# Aufgaben
a) Worauf stützt der Text zur Einkommensteuererklärung 2019 die Angabe, dass die Übermittlung vom 4. Mai 2020 mit Authentifizierung erfolgte? Antworte in ein bis drei Sätzen.
b) Schreibe den Text zur Einkommensteuererklärung 2019 im Anschluss an seinen letzten Satz weiter.

# Vorgegebener Text
☆ ☆ ☆

Sodann wurde folgender Text hinzugefügt, hier offenkundig als Telefonvermerk zum Vorgang:

„ Frau I rief an und erklärte, dass die Einkommensteuererklärung 2019 mit heutigem Tage übermittelt wurde

 Berechnungen werden am 07.05.20 mit der Post hinterhergeschickt

 Durchwahl ...“.

Der Ausdruck enthält die Paraphe des Bearbeiters (J) sowie einen Druckstempel mit dem Datum „04.05.2020“.

An jenem 4. Mai 2020, einem Montag, abends um 20:24 Uhr, übermittelte die Prozessbevollmächtigte elektronisch mit Authentifizierung (siehe Hinweis auf Seite 1 der Übermittlung; Übermittlung via DATEV) die Einkommensteuererklärung der Kläger (siehe Steuerakte, Original-Ausdruck einschließlich Anmerkungen des Veranlagungssachbearbeiters am Ende zum Trennblatt „21.08.2020“ geheftet; zur Steuererklärung siehe auch Kopie der Klägerseite als Anlage 9 zur Klagebegründung, Bl. 237 ff. eGA). Zu Zeile 42 der Anlage G (Ehemann) [Bezeichnung in Papiervordruck: „Steuerpflichtiger Teil des Veräußerungsgewinns bei Veräußerung von Anteilen an Kapitalgesellschaften / ...“] wurde ein „Steuerpflichtiger Teil des Veräußerungsgewinn bei Veräußerung von Anteilen an Kapitalgesellschaften“ i.H.v. … € (siehe auch Kopie der Erklärung, Bl. 260 eGA) erklärt. Weitere Angaben oder Erläuterungen zu diesem Wert waren in der elektronischen Übermittlung nicht enthalten.

☆ ☆ ☆

# Daten
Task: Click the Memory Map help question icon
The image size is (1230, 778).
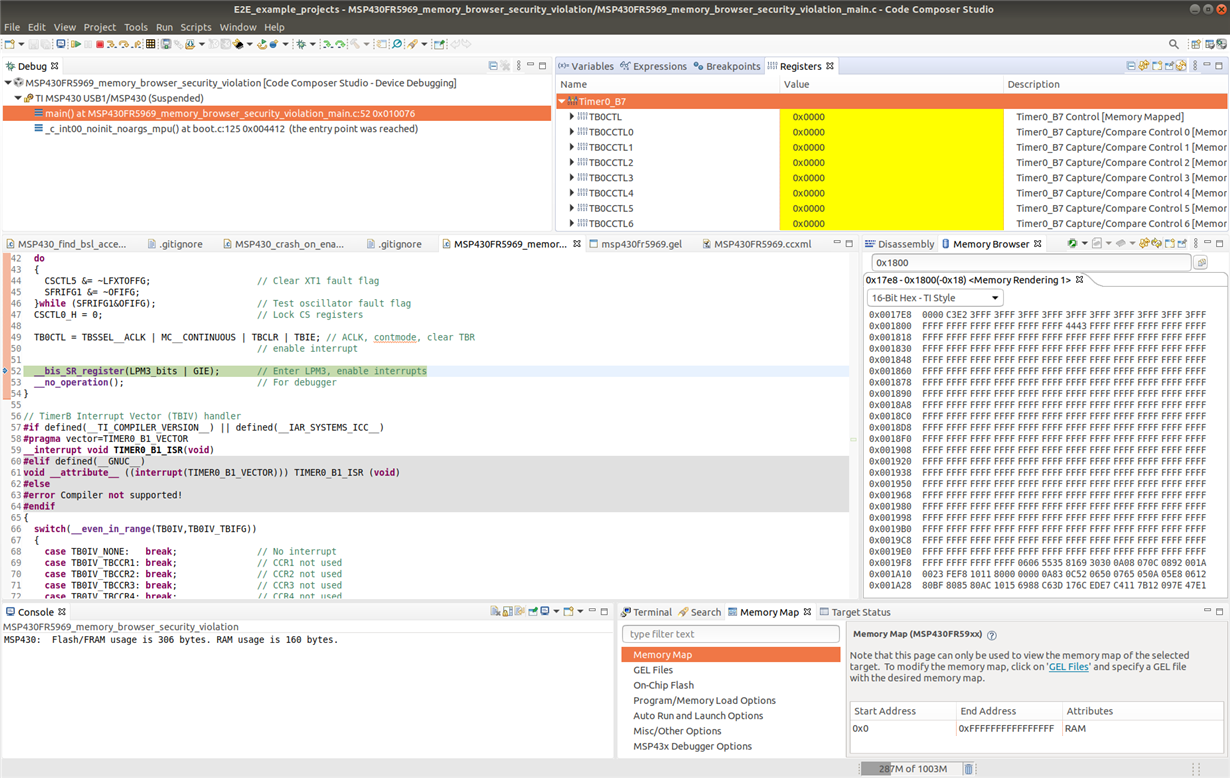Action: coord(992,635)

☆ ☆ ☆

# Lösungen
a) Er stützt sie auf einen Hinweis auf Seite 1 der Übermittlung. Ergänzend nennt er, dass die Übermittlung über DATEV lief.

b)
Die von der Klägerseite im Klageverfahren vorgelegte Kopie der Steuererklärung weist Unterschriften der Kläger vom 28. April 2020 (zur Freigabe der von der Prozessbevollmächtigten später elektronisch übermittelten Erklärung) aus. Die Prozessbevollmächtigte (steuerliche Beraterin) der Kläger wird unter „Bei Anfertigung dieser Steuererklärung hat mitgewirkt:“ ausgewiesen, ferner wird eine Empfangsvollmacht ausgestellt. In Zeile 41 des Mantelbogens wird mit dem Wert „1“ angegeben, dass die Steuererklärung unter Mitwirkung eines Angehörigen der steuerberatenden Berufe i.S.d. §§ 3, und 4 des Steuerberatungsgesetzes erstellt worden ist.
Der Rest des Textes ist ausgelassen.